- **Instructions to follow**:
Please show every line in the entries below that includes the word "image".
Start of Material supplied
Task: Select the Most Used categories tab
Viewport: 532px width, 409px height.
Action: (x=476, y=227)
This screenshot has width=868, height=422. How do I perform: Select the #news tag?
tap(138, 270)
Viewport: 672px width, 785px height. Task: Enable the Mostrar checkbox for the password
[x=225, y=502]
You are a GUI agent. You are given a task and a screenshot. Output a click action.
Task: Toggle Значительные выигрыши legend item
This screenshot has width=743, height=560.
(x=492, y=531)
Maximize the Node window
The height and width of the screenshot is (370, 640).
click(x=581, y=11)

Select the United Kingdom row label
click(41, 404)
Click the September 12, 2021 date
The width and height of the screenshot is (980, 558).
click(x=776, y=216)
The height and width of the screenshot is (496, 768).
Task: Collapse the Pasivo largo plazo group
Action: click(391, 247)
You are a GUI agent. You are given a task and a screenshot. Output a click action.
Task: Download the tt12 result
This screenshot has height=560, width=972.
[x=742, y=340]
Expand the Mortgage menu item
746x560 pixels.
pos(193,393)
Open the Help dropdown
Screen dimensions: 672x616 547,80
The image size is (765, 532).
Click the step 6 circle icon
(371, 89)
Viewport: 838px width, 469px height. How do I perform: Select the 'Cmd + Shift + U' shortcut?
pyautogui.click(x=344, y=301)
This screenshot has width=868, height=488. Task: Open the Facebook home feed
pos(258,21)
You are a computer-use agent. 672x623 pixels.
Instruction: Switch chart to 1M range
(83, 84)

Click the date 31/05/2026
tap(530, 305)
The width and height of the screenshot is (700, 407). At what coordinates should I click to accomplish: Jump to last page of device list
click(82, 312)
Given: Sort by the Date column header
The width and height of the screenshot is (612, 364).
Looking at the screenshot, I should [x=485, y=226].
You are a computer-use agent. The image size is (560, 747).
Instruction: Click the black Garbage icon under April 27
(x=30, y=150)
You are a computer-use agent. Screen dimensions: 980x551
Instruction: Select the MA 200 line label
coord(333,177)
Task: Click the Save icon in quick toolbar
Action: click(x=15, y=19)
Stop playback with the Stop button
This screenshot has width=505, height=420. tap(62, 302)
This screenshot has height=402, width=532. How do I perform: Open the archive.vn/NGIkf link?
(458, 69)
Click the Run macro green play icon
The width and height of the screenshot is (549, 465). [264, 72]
End of Material supplied
- **Answer to the problem**:
The image size is (765, 532).
You are a computer-use agent. The image size is (560, 747).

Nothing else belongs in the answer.